The fringe group this time, obviously, is Scientology. The conceit of My Scientology Movie is that because Theroux couldn’t get anyone from the church to talk to him, he decides to investigate “the spirit of Scientology” by hiring actors to re-enact moments from church history, most notably the violent tirades of its current leader, David Miscavige.
To make his fake movie, Theroux elicits the help of Marty Rathbun, a former high-ranking official in the Church of Scientology. Rathbun, for good reason, gets a lot of screen time. He’s an articulate, charismatic presence, and his growing impatience with Theroux’s faux-ingenuousness nicely reflected similar frustrations on this viewer’s part.

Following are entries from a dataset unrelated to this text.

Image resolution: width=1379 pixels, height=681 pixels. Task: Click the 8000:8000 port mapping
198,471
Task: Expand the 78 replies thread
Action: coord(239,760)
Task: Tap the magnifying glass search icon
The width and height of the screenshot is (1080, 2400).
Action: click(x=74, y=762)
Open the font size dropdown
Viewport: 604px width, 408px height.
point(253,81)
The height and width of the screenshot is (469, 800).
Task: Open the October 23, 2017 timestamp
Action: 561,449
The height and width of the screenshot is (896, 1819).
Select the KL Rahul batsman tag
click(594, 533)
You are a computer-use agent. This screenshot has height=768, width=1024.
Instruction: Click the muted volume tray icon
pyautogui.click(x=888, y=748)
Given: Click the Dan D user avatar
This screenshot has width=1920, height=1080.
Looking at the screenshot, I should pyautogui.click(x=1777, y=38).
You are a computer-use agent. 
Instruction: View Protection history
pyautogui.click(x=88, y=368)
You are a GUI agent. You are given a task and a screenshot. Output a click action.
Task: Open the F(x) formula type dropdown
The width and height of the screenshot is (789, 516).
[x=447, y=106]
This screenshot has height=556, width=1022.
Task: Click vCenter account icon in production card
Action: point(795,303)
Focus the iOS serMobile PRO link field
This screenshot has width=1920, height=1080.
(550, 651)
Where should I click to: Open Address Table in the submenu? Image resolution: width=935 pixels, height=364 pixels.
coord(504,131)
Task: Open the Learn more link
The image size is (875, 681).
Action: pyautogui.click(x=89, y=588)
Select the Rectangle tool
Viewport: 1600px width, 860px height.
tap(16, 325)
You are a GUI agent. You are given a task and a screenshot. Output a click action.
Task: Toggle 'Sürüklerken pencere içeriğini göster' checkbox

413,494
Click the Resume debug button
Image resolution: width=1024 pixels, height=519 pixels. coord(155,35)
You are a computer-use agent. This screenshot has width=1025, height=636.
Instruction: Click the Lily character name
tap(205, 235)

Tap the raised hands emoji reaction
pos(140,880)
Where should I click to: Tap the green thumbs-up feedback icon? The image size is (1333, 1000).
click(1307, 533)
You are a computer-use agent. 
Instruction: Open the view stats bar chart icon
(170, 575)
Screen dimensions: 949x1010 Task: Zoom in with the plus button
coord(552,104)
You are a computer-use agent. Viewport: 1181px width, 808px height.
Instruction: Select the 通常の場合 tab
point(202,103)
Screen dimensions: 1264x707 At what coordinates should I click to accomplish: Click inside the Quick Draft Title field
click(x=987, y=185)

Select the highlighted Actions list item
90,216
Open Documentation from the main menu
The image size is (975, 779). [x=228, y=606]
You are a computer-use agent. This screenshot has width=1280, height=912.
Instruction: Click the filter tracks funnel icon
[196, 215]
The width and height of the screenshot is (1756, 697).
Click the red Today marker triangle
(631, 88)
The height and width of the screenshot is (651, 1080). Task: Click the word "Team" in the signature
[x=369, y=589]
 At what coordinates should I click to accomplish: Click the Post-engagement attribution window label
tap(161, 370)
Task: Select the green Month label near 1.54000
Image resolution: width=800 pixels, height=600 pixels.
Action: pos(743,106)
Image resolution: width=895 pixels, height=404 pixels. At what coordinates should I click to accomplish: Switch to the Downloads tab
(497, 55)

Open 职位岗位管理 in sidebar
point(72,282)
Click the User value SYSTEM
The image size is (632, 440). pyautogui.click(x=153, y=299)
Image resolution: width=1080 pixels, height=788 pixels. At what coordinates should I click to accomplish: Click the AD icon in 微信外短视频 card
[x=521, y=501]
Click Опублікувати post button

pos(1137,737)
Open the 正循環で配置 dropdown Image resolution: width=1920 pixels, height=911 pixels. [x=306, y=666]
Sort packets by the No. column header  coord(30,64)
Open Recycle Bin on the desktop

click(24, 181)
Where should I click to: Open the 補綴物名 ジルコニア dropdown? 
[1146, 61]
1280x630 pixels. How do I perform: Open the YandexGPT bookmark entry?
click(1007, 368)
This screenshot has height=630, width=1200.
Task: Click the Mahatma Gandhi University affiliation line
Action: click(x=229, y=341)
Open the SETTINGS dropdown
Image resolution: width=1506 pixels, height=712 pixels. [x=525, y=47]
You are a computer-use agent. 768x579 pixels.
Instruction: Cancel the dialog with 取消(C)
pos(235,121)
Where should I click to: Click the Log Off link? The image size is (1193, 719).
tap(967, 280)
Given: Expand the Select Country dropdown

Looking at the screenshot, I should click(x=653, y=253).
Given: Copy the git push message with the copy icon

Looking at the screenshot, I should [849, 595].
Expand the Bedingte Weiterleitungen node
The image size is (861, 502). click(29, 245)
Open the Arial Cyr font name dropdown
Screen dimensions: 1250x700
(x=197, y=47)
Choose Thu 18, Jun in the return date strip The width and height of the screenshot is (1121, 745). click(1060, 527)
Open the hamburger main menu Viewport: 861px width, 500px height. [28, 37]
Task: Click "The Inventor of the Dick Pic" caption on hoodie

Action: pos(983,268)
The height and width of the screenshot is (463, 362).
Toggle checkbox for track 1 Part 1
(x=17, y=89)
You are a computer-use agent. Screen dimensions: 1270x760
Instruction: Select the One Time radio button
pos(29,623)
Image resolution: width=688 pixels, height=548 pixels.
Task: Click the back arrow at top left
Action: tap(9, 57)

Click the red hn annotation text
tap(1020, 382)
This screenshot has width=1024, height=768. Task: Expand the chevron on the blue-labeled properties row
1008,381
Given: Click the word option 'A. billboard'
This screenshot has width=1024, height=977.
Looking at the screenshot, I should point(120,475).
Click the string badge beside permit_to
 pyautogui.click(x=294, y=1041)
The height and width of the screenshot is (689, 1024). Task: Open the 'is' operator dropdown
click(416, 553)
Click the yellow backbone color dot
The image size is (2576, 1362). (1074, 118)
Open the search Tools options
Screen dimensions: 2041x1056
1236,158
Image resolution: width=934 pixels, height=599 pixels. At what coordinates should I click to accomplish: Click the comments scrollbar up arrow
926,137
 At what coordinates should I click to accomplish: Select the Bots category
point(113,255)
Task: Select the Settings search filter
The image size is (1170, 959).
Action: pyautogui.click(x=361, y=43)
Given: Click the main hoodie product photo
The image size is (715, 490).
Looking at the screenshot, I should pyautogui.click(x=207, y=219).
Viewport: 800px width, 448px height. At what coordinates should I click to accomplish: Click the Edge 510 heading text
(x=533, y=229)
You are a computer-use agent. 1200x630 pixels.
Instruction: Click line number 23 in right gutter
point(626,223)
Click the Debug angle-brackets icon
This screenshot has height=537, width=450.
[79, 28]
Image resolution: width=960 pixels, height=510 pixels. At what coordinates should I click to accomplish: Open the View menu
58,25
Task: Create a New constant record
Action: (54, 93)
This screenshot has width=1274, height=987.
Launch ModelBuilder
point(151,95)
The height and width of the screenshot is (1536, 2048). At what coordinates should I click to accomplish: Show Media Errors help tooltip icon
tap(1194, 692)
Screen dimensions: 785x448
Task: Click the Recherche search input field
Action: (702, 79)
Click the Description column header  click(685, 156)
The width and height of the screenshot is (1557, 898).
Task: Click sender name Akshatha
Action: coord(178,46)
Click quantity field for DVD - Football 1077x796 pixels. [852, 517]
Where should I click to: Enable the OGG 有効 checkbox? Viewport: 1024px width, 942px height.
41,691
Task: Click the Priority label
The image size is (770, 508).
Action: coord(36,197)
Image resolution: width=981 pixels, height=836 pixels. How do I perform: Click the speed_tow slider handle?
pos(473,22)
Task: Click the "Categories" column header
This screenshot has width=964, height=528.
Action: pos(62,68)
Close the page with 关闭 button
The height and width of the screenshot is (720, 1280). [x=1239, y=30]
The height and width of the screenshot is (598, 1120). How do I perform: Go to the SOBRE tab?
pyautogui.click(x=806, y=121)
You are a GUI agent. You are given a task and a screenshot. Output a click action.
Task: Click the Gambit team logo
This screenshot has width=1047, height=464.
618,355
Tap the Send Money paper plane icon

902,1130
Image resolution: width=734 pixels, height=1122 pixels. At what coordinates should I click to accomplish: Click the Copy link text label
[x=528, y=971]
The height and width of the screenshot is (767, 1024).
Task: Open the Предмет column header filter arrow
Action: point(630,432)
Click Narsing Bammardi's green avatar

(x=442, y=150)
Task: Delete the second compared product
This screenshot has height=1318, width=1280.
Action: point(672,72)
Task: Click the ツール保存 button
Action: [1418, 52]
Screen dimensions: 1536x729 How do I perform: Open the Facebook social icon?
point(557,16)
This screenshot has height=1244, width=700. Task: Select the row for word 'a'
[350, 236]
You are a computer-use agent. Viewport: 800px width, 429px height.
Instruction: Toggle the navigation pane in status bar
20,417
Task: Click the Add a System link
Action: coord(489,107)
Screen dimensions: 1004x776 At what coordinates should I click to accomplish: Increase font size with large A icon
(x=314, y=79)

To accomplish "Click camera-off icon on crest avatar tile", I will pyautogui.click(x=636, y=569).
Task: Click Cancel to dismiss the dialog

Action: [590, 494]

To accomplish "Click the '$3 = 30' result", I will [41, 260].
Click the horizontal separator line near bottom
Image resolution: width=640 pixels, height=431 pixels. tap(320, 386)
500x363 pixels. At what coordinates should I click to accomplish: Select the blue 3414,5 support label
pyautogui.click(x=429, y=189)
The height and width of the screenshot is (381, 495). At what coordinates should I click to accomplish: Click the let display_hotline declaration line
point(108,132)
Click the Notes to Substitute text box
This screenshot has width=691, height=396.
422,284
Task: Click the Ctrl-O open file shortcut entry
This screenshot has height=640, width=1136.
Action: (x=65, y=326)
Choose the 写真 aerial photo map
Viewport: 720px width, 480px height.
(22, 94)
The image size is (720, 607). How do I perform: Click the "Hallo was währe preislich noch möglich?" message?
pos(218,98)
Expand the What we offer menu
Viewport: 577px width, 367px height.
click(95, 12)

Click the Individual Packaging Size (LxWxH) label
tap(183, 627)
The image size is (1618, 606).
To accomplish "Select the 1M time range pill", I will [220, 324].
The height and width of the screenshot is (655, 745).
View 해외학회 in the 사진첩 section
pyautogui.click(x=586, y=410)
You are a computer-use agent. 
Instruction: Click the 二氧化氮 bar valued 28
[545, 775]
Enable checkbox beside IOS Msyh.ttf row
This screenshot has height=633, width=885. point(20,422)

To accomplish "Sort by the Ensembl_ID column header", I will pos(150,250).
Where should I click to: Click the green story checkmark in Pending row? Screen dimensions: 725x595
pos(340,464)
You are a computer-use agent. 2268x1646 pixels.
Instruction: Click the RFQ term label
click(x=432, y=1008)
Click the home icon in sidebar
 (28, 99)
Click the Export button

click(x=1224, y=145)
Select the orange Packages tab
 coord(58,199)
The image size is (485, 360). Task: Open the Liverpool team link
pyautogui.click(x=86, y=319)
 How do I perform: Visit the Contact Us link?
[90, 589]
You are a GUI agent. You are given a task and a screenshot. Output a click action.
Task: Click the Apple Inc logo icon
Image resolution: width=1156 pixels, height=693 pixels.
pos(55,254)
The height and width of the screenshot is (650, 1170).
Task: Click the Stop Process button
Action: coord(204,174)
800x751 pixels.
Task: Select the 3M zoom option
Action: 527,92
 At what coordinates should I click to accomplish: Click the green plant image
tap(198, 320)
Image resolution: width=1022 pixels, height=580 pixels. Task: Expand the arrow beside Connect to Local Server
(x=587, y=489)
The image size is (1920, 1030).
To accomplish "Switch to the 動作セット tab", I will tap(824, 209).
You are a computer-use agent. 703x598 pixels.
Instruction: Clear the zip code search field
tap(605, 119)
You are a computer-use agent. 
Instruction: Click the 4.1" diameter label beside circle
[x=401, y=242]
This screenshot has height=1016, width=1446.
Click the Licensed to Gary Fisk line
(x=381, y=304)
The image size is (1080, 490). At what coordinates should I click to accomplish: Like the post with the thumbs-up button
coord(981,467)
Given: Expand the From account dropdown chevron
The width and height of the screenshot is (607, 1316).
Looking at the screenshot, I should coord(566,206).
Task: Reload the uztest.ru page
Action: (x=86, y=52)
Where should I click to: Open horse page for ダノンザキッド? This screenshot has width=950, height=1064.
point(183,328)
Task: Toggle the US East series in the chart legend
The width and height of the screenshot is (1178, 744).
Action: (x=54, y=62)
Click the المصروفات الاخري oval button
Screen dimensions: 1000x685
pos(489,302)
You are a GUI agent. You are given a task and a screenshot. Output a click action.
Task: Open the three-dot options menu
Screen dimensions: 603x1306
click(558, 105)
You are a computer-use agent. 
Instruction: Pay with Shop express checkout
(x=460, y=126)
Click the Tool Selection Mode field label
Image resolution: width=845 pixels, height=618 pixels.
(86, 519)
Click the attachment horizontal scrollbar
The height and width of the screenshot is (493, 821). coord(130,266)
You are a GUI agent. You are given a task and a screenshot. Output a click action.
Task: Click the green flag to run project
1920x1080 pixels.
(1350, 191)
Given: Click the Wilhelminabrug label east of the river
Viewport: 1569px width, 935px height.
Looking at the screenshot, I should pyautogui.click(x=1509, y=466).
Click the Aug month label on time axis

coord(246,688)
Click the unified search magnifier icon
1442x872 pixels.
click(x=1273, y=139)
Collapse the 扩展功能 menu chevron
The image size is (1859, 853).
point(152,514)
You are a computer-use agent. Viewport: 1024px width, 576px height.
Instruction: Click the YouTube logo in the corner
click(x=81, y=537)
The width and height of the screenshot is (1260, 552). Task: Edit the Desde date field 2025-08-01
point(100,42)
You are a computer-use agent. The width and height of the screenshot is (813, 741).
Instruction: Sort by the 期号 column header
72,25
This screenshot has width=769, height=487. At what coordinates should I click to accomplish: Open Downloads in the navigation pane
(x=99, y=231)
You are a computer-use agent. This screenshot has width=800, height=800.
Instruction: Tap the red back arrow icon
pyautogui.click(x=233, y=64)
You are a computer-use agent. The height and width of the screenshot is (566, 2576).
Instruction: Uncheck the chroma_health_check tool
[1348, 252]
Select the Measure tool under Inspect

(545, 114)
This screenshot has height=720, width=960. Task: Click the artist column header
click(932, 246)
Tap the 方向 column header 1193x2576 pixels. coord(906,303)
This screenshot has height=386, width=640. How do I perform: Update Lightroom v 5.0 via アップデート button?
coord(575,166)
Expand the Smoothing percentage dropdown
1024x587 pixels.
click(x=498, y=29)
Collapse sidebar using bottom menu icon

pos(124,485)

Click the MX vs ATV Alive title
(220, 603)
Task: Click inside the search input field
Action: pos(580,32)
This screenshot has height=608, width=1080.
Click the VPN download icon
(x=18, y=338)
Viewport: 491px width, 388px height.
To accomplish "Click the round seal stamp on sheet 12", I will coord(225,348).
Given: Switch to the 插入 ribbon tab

Some of the strongest moments in My Scientology Movie involve the audition process. As the documentary was shot in Los Angeles, they have no problem finding young actors looking for parts. What’s interesting is that the auditions do indeed provide a glimpse into the cynical overlap between show business and Scientology. “The practices of Scientology are like acting class techniques,” Rathbun says. “You’re learning a new role in life.”
Another moving presence is Jeff Hawkins, a former marketing executive for the church. The most emotionally engaging part of the documentary is when Hawkins describes how difficult it was for him to leave Scientology. Ultimately it was the “oppression” that drove him to walk away from his wife and friends and “out into a world that is totally foreign,” where he didn’t know how to get a bank account or a job. Hawkins says that “in essence it’s a kind of suicide. You have to say my life is over and I am walking out of my life and into a totally different life. It’s that level of desperation.”
But the “spirit of Scientology” is notably absent from My Scientology Movie. Certainly the viewer gains a sense of the church’s hyper-defensiveness and paranoia. Scientologists with cameras repeatedly appear in the documentary, presumably to unnerve Theroux and Rathbun. But Theroux doesn’t expend much effort investigating the appeal of Scientology, or at least how their recruitment techniques have been so successful at separating people from their families, time and money.
Okay, there were no church officials willing to speak to Theroux. It would not have been difficult, however, to find a journalist or academic willing to explain what people get out of it. During my own half-decade in Los Angeles, it was often difficult to avoid people wanting to talk about the joys of Scientology.
Another puzzling elision is any mention of the fact that Scientology, at this point, is pretty well traveled ground. Despite the frequency with which Theroux refers to himself as a journalist, I found it strange that in My Scientology Movie there’s no mention of Janet Reitman’s 2012 book Inside Scientology; Lawrence Wright’s 2013 book, Going Clear; the 2015 HBO documentary of the same name; or the 2016 A&E documentary series Leah Remini: Scientology and the Aftermath. The impression, instead, is of a hapless Englishman who just happened upon a powerful but little-known group of religious nuts.
There are some genuinely weird, even chilling moments in My Scientology Movie, such as when Rathbun is ambushed and verbally abused by church members at an airport, a form of attack they call “squirrel-busting.” But there isn’t much sense here that Scientology is actually a church in decline. The Internet has made it harder to attract credulous new members, and the spate of highly critical works suggests that its influence in Hollywood is waning.
Early in the documentary Theroux claims that, “for years my dream was that I might be the first journalist to see another, more positive side of the church.” This is disingenuous at best. In My Scientology Movie, Theroux repeatedly pokes the hornet’s nest and then acts incredulous when the hornets sting back.